Rewrite every item below, replacing "dropdown" with "drop-down list" and leaving everything else as it is.

<<<<

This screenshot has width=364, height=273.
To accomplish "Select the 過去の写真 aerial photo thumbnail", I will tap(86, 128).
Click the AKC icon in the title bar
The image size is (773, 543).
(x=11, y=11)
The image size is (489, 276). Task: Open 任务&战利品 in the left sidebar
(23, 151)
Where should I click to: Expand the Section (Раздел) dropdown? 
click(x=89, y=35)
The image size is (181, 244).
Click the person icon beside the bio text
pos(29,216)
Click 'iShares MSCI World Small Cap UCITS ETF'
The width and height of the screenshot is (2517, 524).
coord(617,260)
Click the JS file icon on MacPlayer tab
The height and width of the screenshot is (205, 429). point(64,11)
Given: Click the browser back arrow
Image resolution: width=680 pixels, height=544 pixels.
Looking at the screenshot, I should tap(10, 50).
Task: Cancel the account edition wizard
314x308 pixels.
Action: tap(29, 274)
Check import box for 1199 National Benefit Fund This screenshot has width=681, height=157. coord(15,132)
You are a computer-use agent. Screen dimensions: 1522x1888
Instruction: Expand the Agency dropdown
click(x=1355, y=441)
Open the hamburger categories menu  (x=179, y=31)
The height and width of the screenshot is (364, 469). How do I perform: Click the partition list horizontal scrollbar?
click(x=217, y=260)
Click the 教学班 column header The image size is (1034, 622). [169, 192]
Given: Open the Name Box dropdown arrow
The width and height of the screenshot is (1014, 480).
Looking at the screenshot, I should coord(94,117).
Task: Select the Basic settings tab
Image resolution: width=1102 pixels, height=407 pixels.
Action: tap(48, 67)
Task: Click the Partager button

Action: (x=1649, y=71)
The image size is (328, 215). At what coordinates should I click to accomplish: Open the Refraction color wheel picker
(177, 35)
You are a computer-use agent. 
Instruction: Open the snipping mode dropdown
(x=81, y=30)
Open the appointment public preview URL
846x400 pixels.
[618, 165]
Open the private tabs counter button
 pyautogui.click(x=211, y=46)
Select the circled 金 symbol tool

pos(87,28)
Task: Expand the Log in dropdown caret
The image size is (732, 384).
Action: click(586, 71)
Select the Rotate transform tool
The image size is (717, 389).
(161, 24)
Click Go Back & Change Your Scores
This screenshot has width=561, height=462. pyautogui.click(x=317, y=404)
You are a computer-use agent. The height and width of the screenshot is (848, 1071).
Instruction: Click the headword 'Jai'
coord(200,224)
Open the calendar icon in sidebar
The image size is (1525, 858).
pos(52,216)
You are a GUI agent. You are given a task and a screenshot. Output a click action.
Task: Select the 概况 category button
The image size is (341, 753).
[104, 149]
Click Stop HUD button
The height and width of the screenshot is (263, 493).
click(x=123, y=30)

>>>>

(Solution for this problem):
This screenshot has width=364, height=273.
To accomplish "Select the 過去の写真 aerial photo thumbnail", I will tap(86, 128).
Click the AKC icon in the title bar
The image size is (773, 543).
(x=11, y=11)
The image size is (489, 276). Task: Open 任务&战利品 in the left sidebar
(23, 151)
Where should I click to: Expand the Section (Раздел) drop-down list? 
click(x=89, y=35)
The image size is (181, 244).
Click the person icon beside the bio text
pos(29,216)
Click 'iShares MSCI World Small Cap UCITS ETF'
The width and height of the screenshot is (2517, 524).
coord(617,260)
Click the JS file icon on MacPlayer tab
The height and width of the screenshot is (205, 429). point(64,11)
Given: Click the browser back arrow
Image resolution: width=680 pixels, height=544 pixels.
Looking at the screenshot, I should tap(10, 50).
Task: Cancel the account edition wizard
314x308 pixels.
Action: tap(29, 274)
Check import box for 1199 National Benefit Fund This screenshot has width=681, height=157. coord(15,132)
You are a computer-use agent. Screen dimensions: 1522x1888
Instruction: Expand the Agency drop-down list
click(x=1355, y=441)
Open the hamburger categories menu  (x=179, y=31)
The height and width of the screenshot is (364, 469). How do I perform: Click the partition list horizontal scrollbar?
click(x=217, y=260)
Click the 教学班 column header The image size is (1034, 622). [169, 192]
Given: Open the Name Box drop-down list arrow
The width and height of the screenshot is (1014, 480).
Looking at the screenshot, I should coord(94,117).
Task: Select the Basic settings tab
Image resolution: width=1102 pixels, height=407 pixels.
Action: tap(48, 67)
Task: Click the Partager button

Action: (x=1649, y=71)
The image size is (328, 215). At what coordinates should I click to accomplish: Open the Refraction color wheel picker
(177, 35)
You are a computer-use agent. 
Instruction: Open the snipping mode drop-down list
(x=81, y=30)
Open the appointment public preview URL
846x400 pixels.
[618, 165]
Open the private tabs counter button
 pyautogui.click(x=211, y=46)
Select the circled 金 symbol tool

pos(87,28)
Task: Expand the Log in drop-down list caret
The image size is (732, 384).
Action: click(586, 71)
Select the Rotate transform tool
The image size is (717, 389).
(161, 24)
Click Go Back & Change Your Scores
This screenshot has width=561, height=462. pyautogui.click(x=317, y=404)
You are a computer-use agent. The height and width of the screenshot is (848, 1071).
Instruction: Click the headword 'Jai'
coord(200,224)
Open the calendar icon in sidebar
The image size is (1525, 858).
pos(52,216)
You are a GUI agent. You are given a task and a screenshot. Output a click action.
Task: Select the 概况 category button
The image size is (341, 753).
[104, 149]
Click Stop HUD button
The height and width of the screenshot is (263, 493).
click(x=123, y=30)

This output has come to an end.